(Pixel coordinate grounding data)

_____

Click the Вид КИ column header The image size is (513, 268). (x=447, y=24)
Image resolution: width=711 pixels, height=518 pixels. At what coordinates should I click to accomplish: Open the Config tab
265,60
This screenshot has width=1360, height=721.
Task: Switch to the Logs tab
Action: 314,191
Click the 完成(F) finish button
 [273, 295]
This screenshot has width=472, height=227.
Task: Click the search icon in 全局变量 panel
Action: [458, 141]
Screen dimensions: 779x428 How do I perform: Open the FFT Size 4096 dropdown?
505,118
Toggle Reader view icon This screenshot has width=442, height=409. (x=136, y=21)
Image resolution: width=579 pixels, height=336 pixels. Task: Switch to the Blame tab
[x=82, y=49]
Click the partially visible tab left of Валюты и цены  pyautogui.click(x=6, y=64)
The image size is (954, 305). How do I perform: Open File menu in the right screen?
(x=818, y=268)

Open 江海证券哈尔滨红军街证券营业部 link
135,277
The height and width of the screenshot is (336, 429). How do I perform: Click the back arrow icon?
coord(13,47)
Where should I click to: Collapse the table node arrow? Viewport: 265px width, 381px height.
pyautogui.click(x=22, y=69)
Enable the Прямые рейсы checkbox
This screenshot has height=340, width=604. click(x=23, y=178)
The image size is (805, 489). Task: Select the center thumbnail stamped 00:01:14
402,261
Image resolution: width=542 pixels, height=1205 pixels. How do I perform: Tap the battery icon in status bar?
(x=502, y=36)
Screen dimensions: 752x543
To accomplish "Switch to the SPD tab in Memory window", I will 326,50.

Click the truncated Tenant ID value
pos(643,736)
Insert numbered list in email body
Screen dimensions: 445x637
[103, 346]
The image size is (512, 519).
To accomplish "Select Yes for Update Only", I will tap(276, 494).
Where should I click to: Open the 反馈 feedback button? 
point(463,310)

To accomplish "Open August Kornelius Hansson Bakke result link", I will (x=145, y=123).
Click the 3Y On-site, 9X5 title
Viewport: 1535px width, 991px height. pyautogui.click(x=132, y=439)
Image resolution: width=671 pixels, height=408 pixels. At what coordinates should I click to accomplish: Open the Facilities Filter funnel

_____

# [Instructions to follow]
Among the lines above, find those with the string "will" and copy them.

# [Final answer]
To accomplish "Switch to the SPD tab in Memory window", I will 326,50.
To accomplish "Select Yes for Update Only", I will tap(276, 494).
To accomplish "Open August Kornelius Hansson Bakke result link", I will (x=145, y=123).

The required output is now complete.